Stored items
================
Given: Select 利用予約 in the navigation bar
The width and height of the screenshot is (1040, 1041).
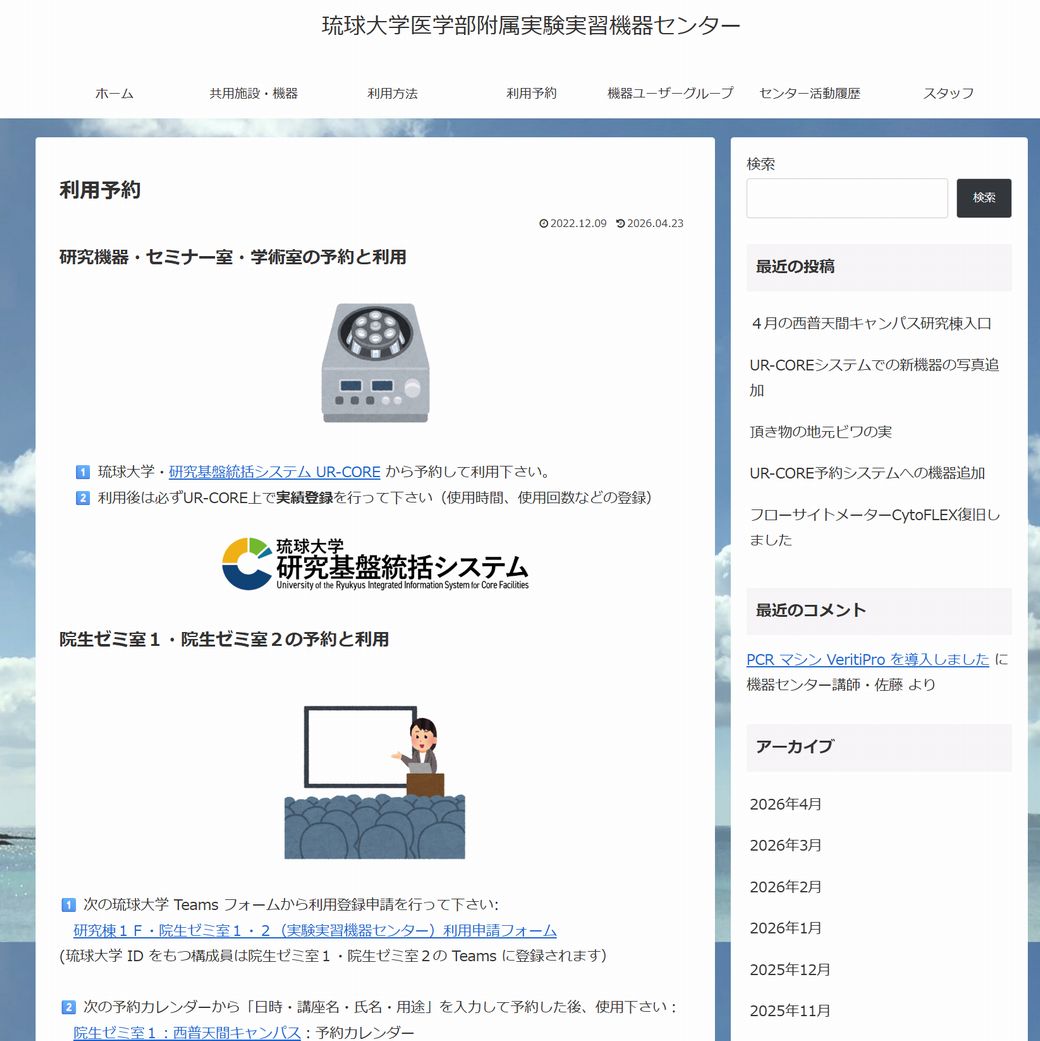Looking at the screenshot, I should [x=531, y=93].
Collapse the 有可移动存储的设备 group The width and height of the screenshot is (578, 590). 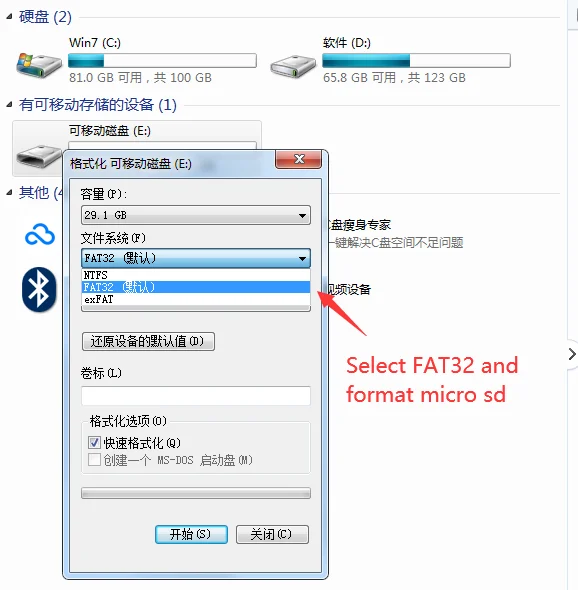pyautogui.click(x=9, y=105)
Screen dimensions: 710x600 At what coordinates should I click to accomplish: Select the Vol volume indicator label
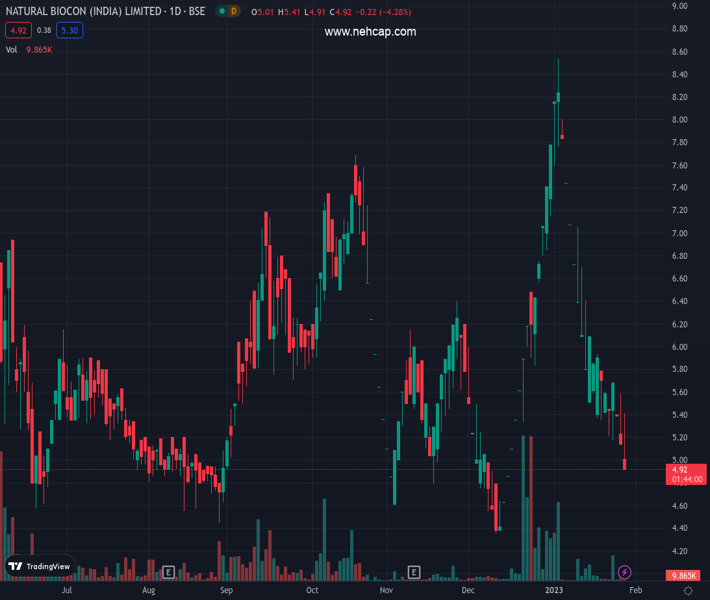click(x=12, y=49)
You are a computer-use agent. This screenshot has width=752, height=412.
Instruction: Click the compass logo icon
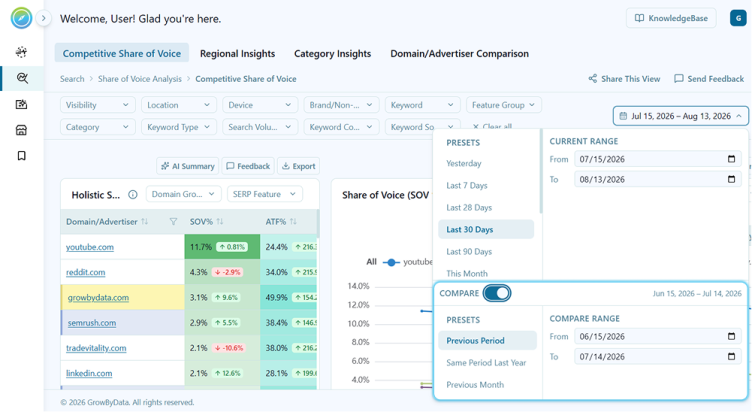point(21,18)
================
→ ASSIGNMENT
Leaving the pictures out, give again word for word each line from the one holding "Screen dimensions: 710x600" through the end of the records.

→ WRITTEN ANSWER
Screen dimensions: 710x600 At what coordinates should I click to accomplish: Select the Vol volume indicator label
click(x=12, y=49)
You are a computer-use agent. This screenshot has width=752, height=412.
Instruction: Click the compass logo icon
point(21,18)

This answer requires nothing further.